Put simply, its like I wrote in another review last week: “all great rock n roll should have some Motorhead, Thin Lizzy or AC/DC in it, or it isn’t great rock n roll.” Which is why “Power Up” both matters and doesn’t. That is to say, it wouldn’t matter if it was a pile of crap, it wouldn’t tarnish their legacy or pretty much anyone’s love of the band.
In the event, “….Up” is far from being crap, in fact, it’s actually way better than you might imagine. It takes about two seconds of “Realize” before you urmmm…..realise that AC/DC are back, back, back.

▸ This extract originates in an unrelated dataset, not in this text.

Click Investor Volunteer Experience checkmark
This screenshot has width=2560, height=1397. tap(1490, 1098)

Brian Johnson lets out one of his roars that seems to be forced out from deep, and they are away with a boogie riff. There’s a lot of boogie riffs here, and there’s a lot of AC/DC in these 41 minutes.

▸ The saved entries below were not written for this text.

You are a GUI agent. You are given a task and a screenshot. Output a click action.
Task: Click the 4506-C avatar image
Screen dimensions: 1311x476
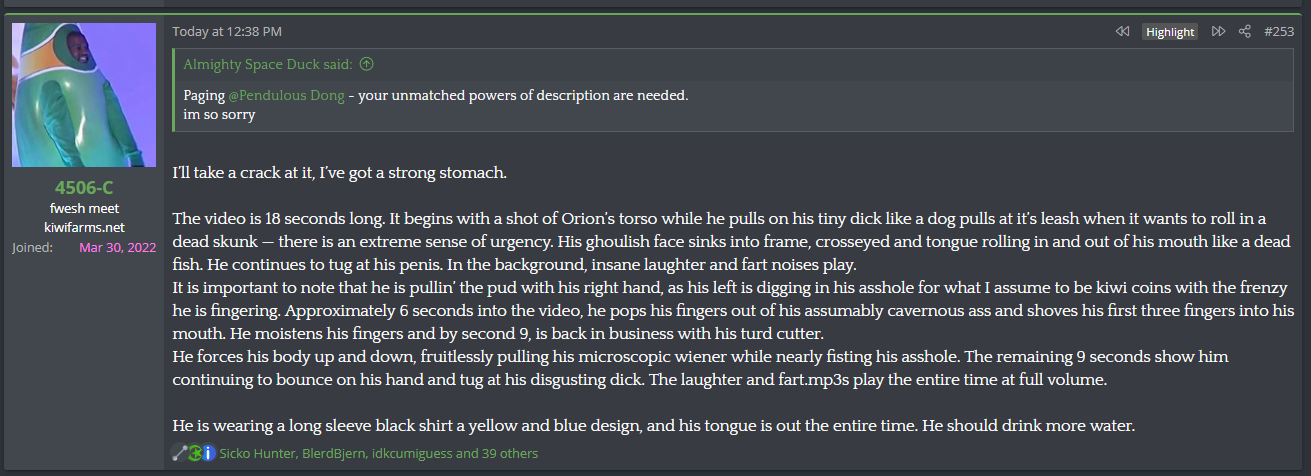(84, 95)
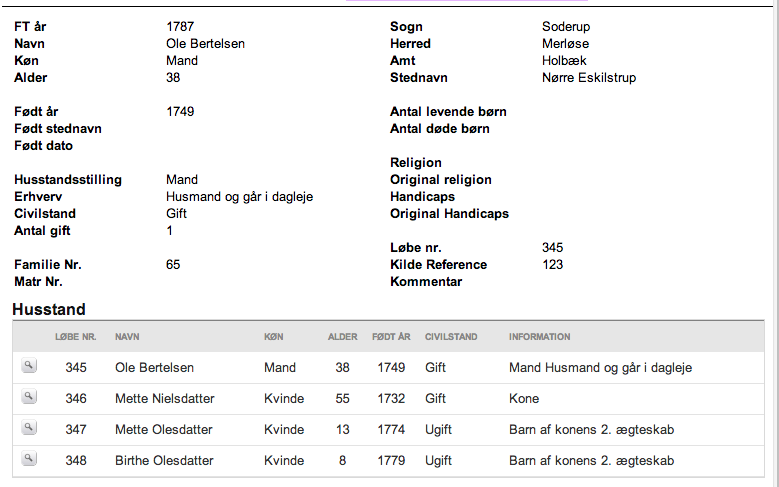
Task: Open details magnifier for Ole Bertelsen row
Action: click(x=29, y=366)
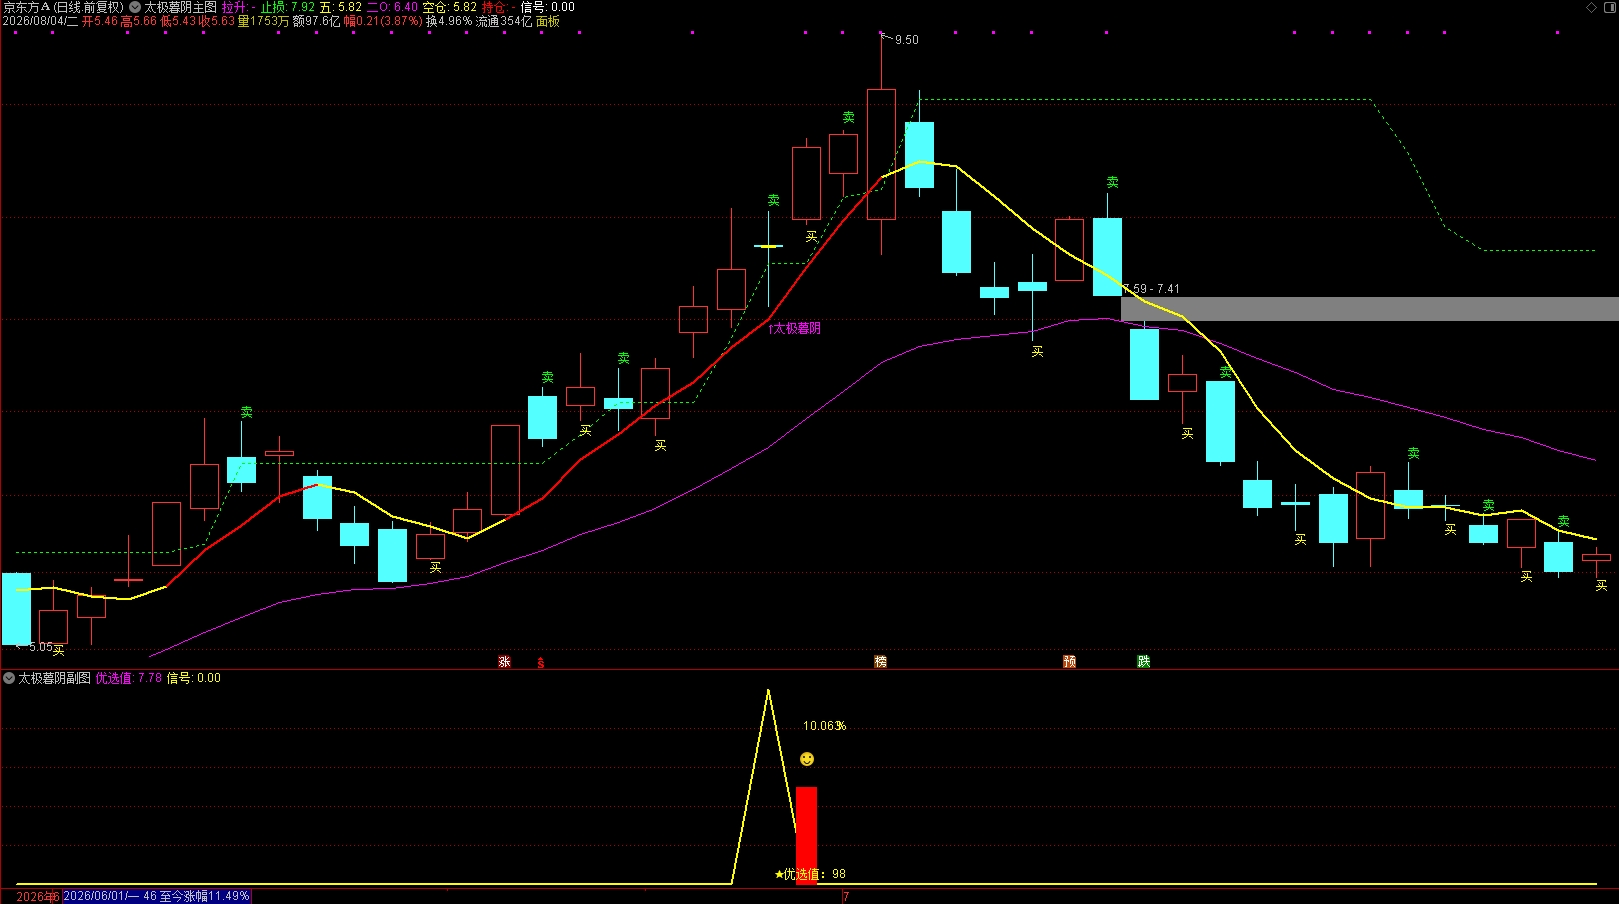Select the 太极暮阴副图 sub-chart title
The width and height of the screenshot is (1619, 904).
coord(54,678)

“Rejection” swaggers. With its fists up, like it should. And I can pay “Shot In The Dark” no higher compliment than to say it’s the one. The one that would walk on to any album they have ever done. And, if you aren’t smiling when Johnson utters “a shot in the dark beats a walk in the park” then you didn’t like AC/DC anyway.
The rest of them veer from mid paced rockers “Through The Mists Of Time” being a prime example – full of harmony this one – and stuff that sounds like latter day Acca Dacca (copyright Tommy Vance), “Kick You When You’re Down”

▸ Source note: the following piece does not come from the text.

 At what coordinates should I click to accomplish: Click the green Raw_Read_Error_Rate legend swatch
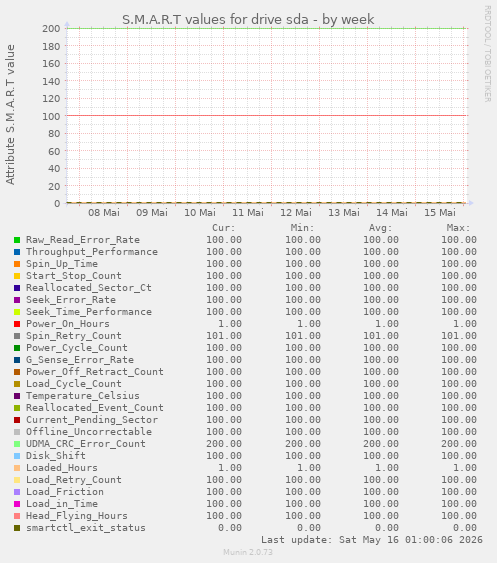17,240
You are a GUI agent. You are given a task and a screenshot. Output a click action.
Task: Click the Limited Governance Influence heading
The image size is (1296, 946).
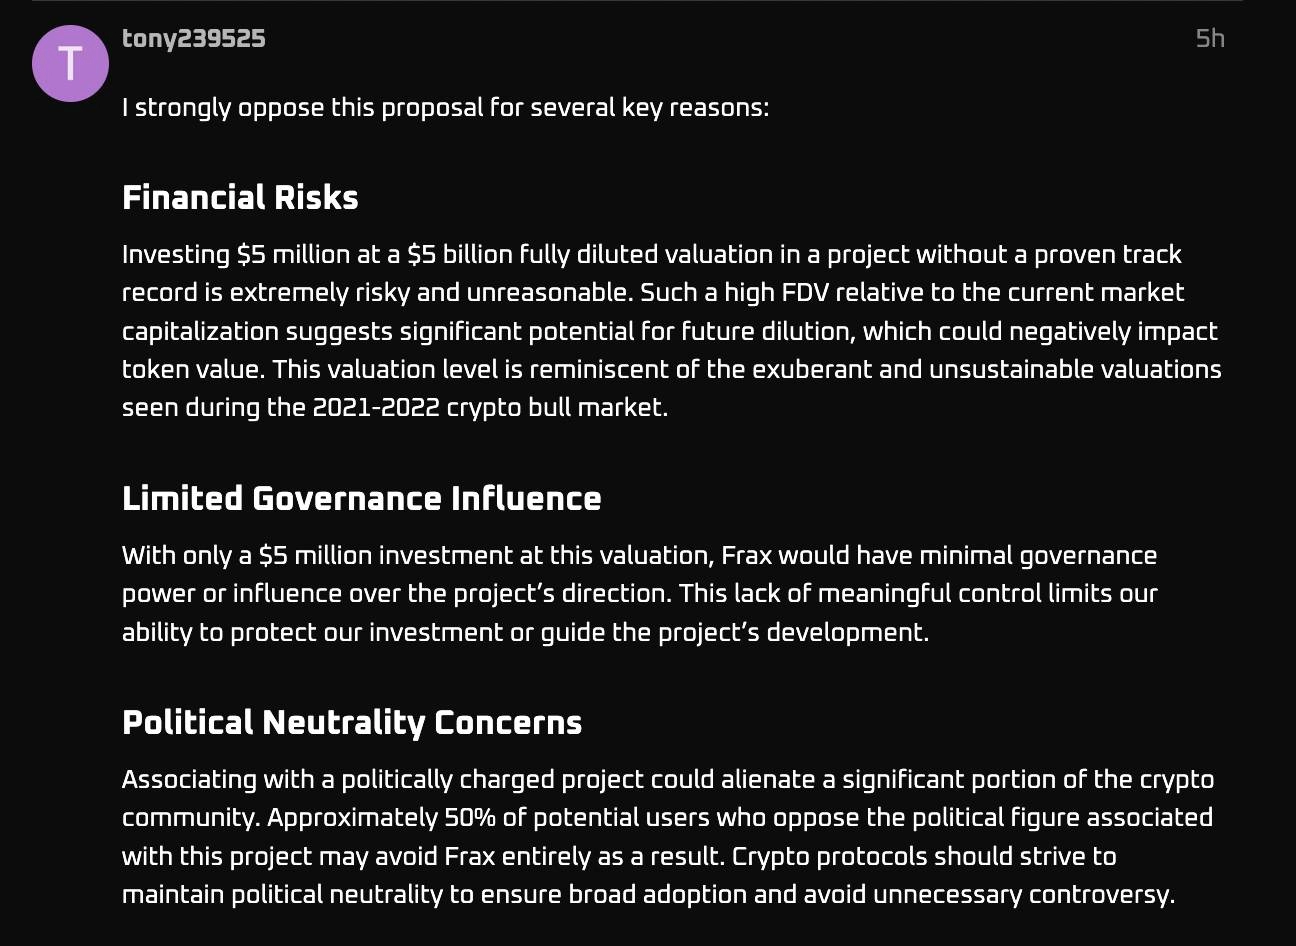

It goes without saying that they’ve got a formula, and Brendan O’Brien (who has worked with them on the last couple) has polished it up. And make no mistake, there are some brilliant songs here. “Witches Spell” should have been on “The Razor’s Edge” and “Demon Fire” echoes the early stuff. Phil Rudd on drums enjoys himself here, that’s for sure.
The returning Cliff Williams anchors “Wild Reputation” down, and it almost seems redundant to mention Angus Young, but there’s no better riff wrangler around. “No Man’s Land” is proof that the album is probably two songs too long, it’s slower blues is better done elsewhere, and although “Systems Down” is far from bad, then the same is maybe true there as well.
The last pair, “Money Shot” and “Code Red” are better, because the former is filthy in that way that only this band could be. And everyone knows what’s been shot and where and the latter does that thing they often do at the end of records. It’s not quite “Rock N Roll Ain’t Noise Pollution”, but it’s not far off.
Ultimately this is not in the Premier League of AC/DC records, but good grief, the bar is high. What it is, is a very good hard rock record. It may be possible not to like the band, but remember, as the line in “High Fidelity” by Nick Hornby goes: “you can be wrong on a matter of opinion, when your opinion is bollocks.”
So forget analysis and just “Power Up”.